INSTRUCTIONS FOR THE TASK: From the line that holds "Task: Click the" to the last line below, retype everything exactly and nothing else; omit pictures.

PROVIDED DATA:
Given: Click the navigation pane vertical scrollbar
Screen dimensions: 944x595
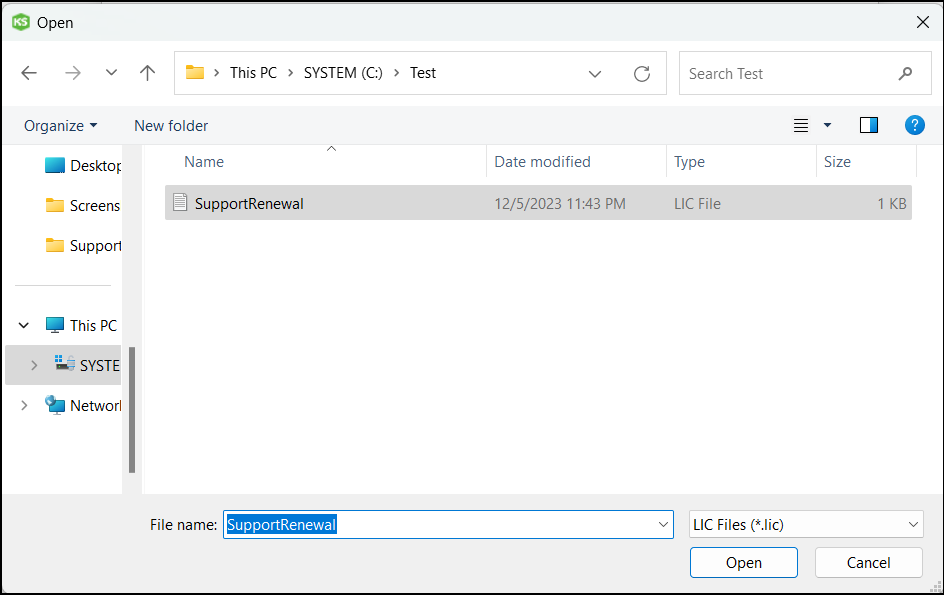Looking at the screenshot, I should click(x=131, y=410).
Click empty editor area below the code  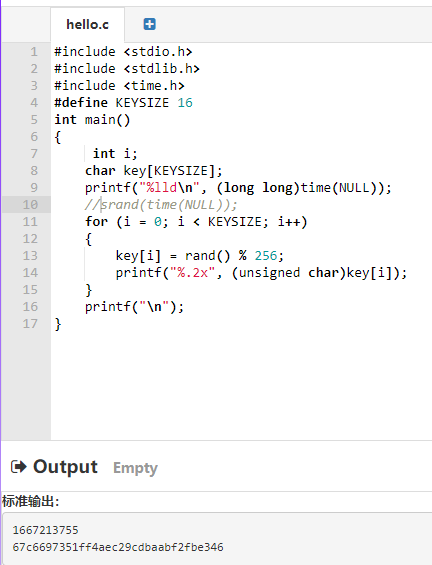[x=241, y=386]
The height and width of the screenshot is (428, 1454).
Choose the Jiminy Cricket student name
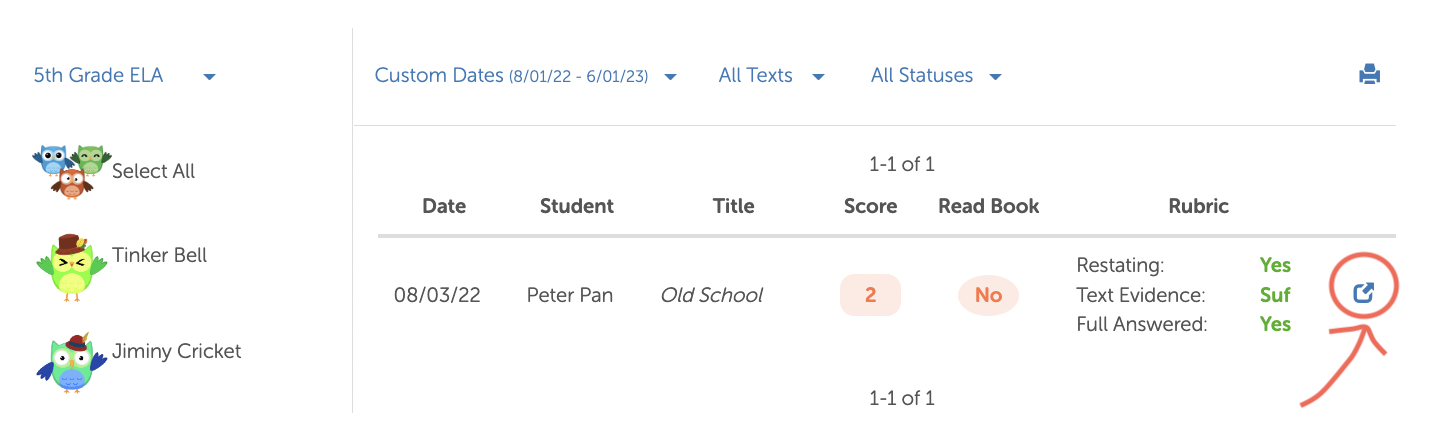tap(176, 351)
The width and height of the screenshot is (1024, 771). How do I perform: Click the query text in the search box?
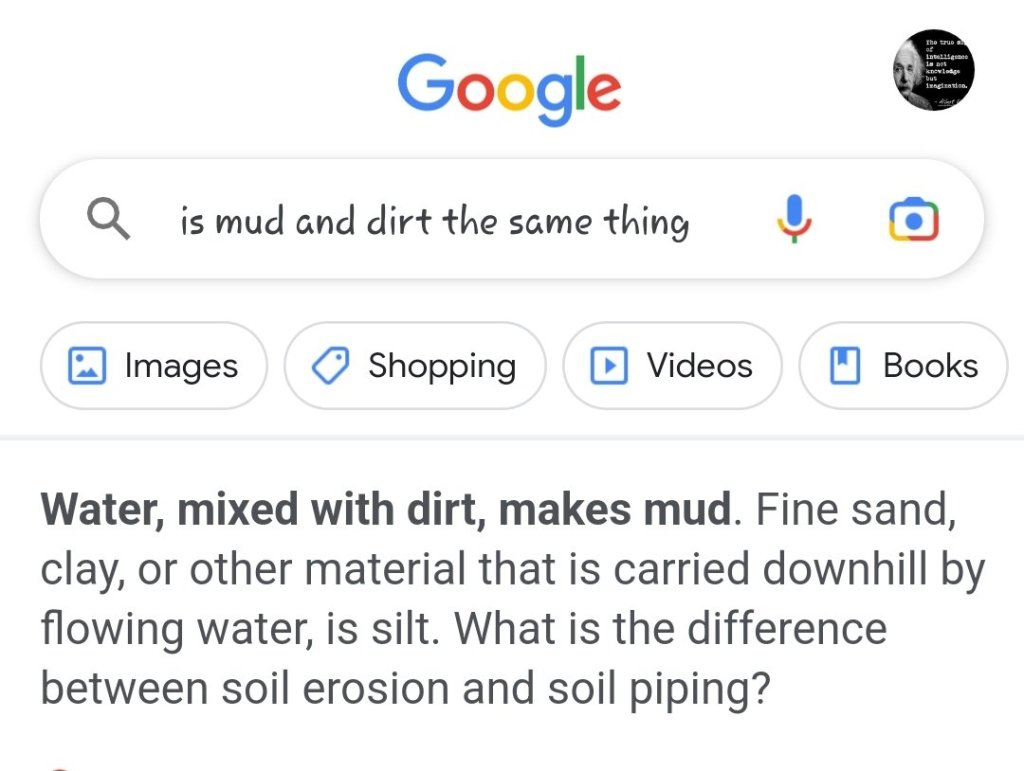[x=434, y=221]
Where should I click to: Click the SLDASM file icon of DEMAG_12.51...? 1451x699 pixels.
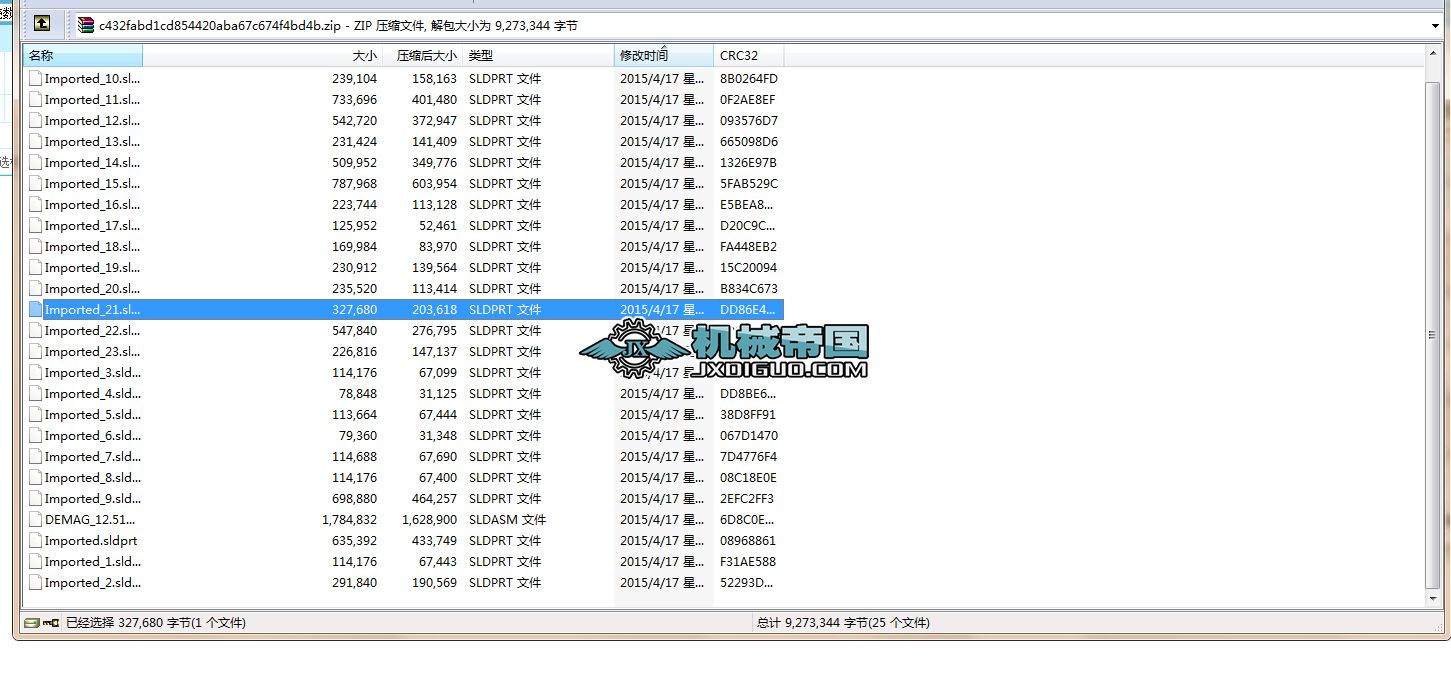35,519
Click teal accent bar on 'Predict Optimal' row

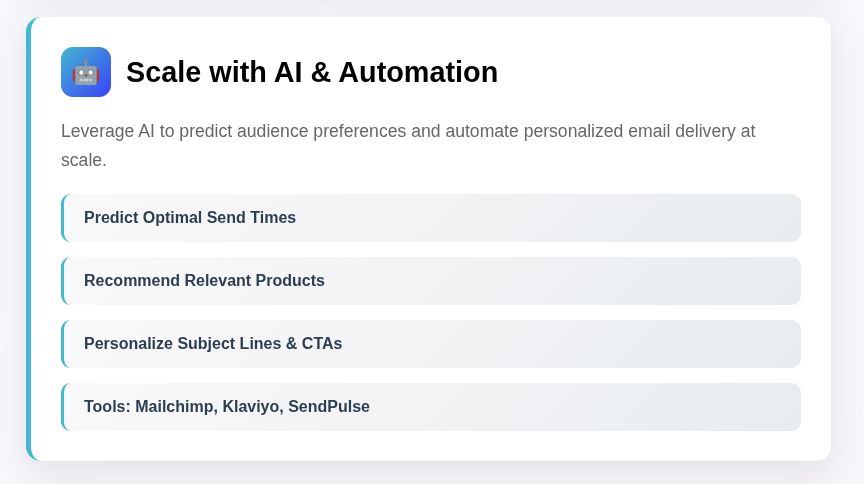[x=63, y=218]
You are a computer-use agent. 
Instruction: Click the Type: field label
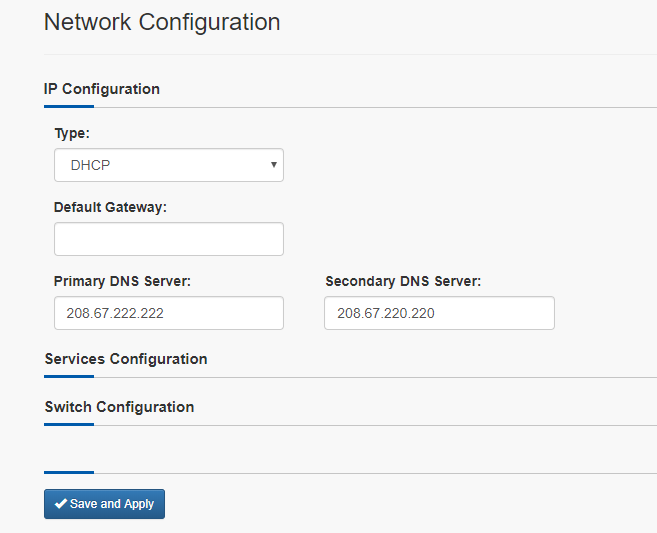click(72, 133)
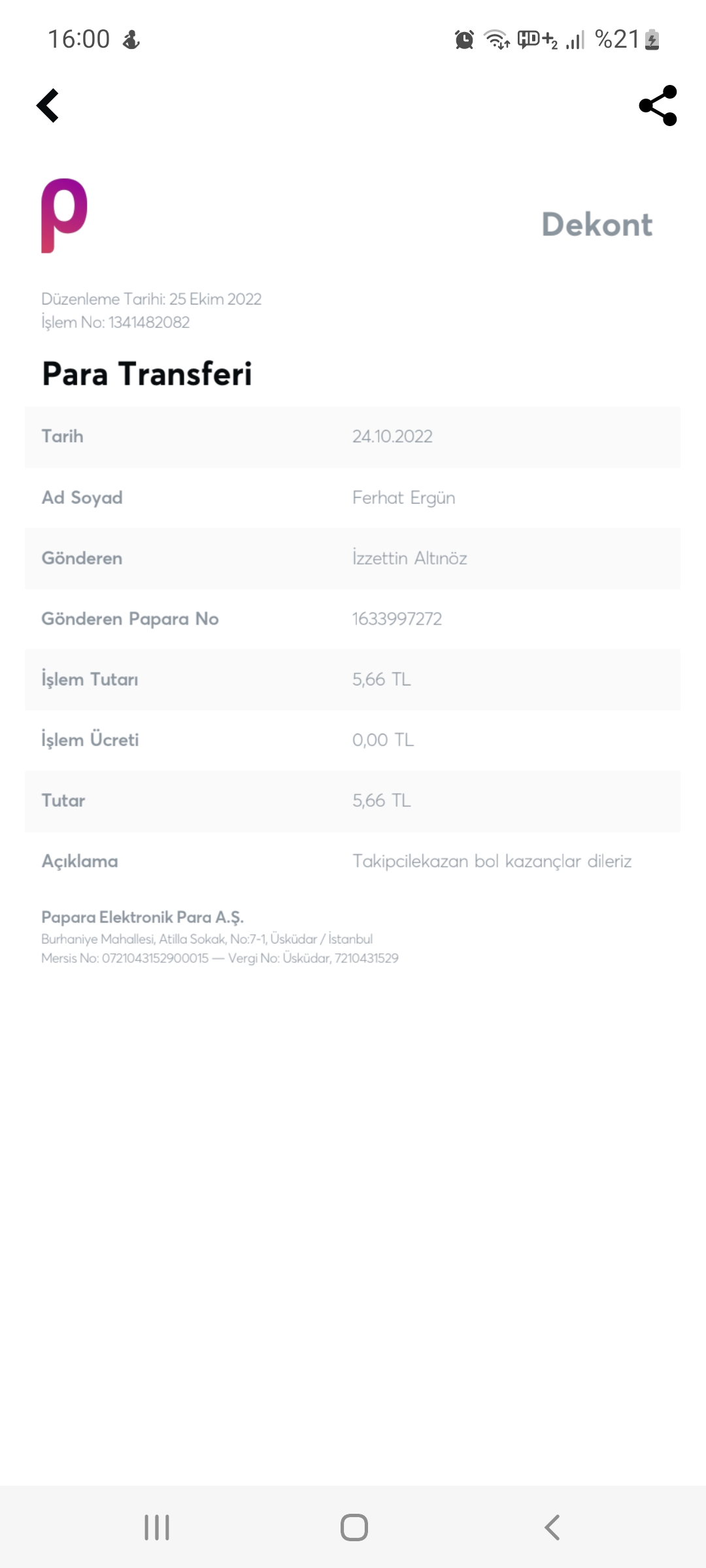Tap the sender name İzzettin Altınöz

point(409,559)
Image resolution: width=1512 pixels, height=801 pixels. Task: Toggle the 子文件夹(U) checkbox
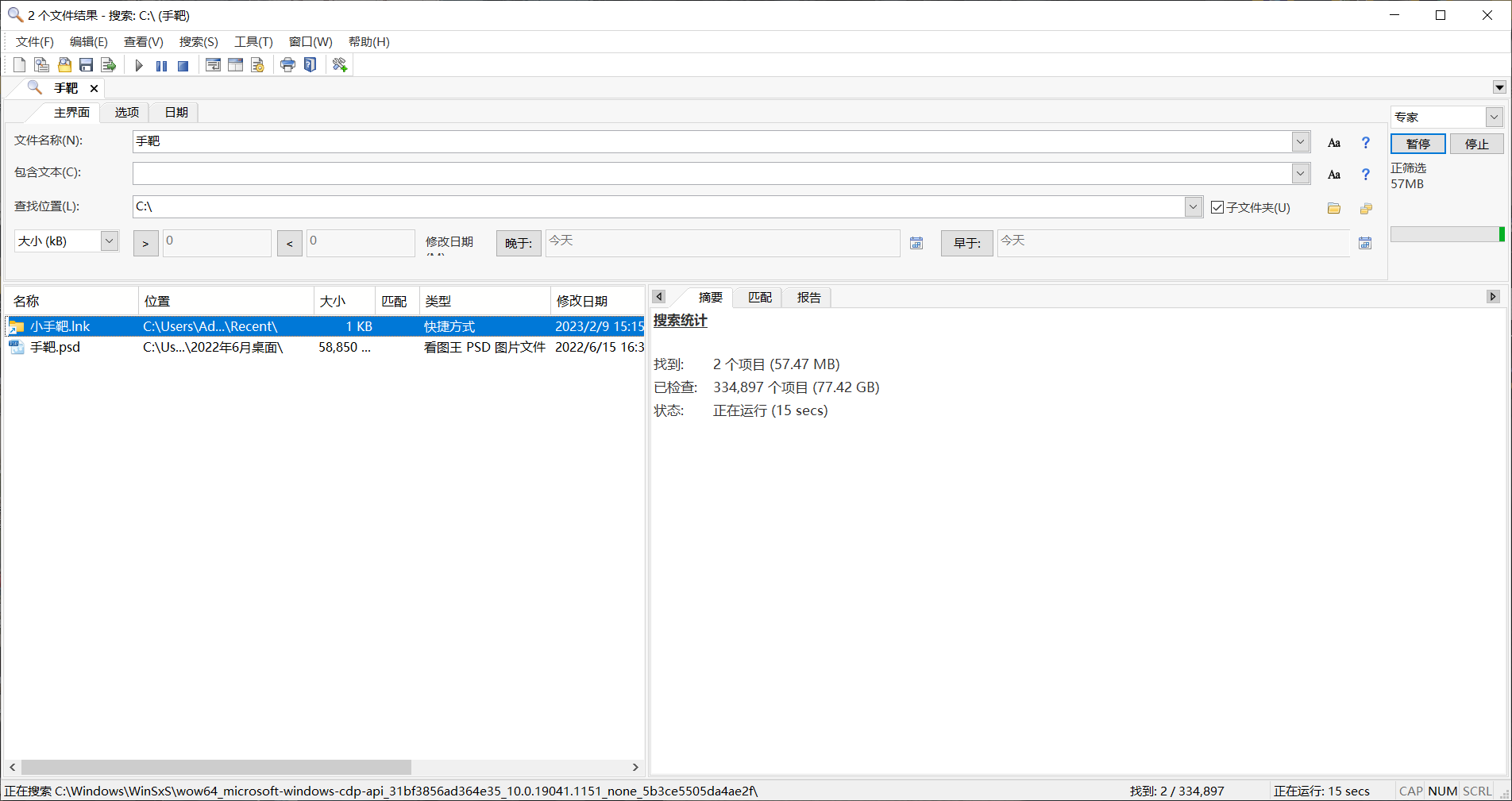(x=1217, y=207)
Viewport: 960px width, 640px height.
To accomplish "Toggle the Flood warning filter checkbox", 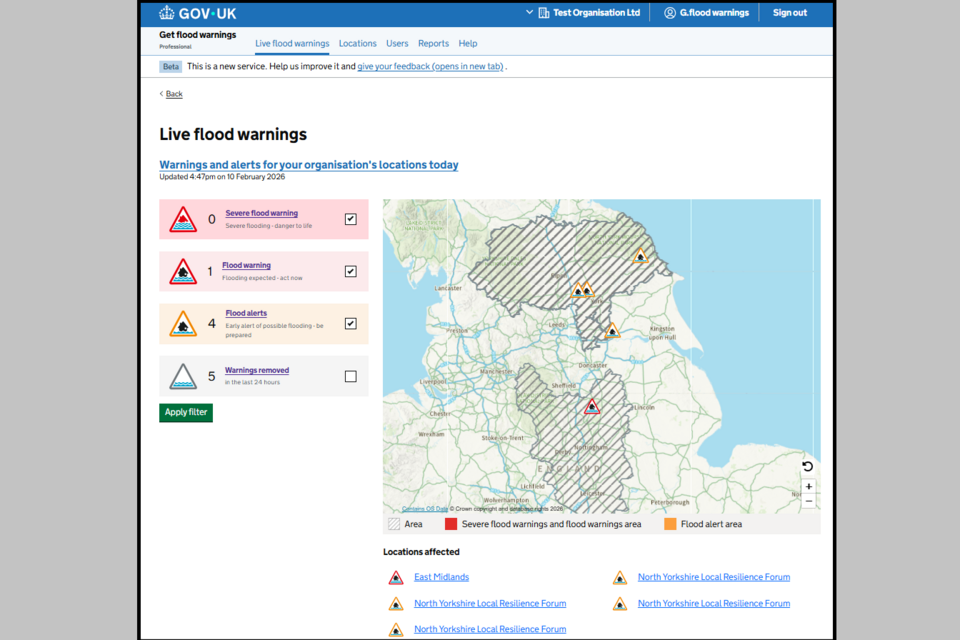I will [350, 271].
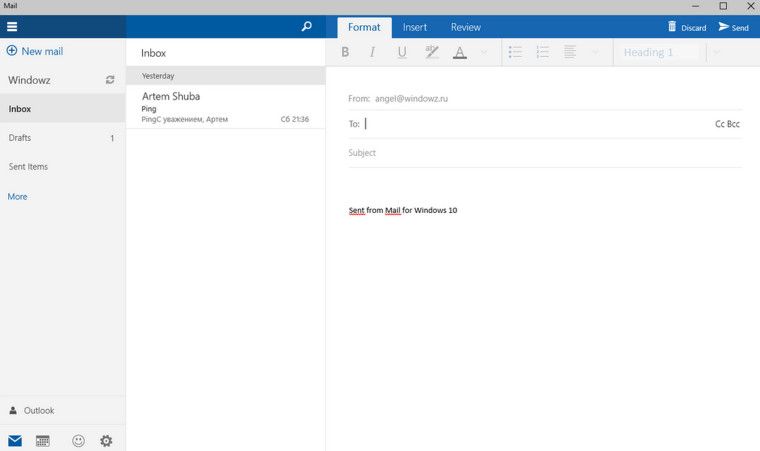Toggle Bold formatting
Viewport: 760px width, 451px height.
345,52
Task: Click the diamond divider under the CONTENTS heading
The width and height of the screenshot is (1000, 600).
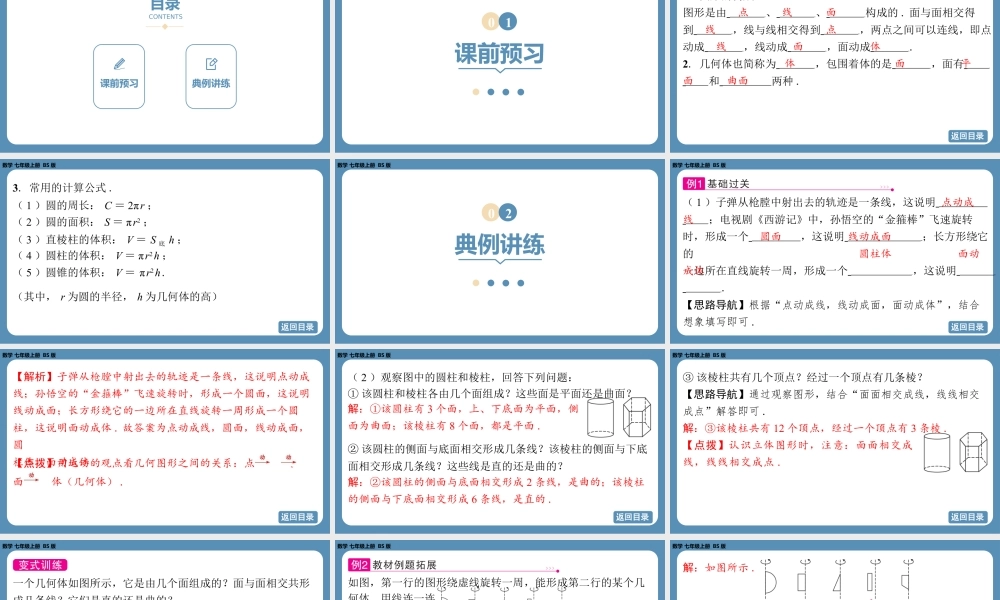Action: (165, 27)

ANSWER SECTION:
Task: Click the diamond divider under the CONTENTS heading
The width and height of the screenshot is (1000, 600).
Action: (165, 27)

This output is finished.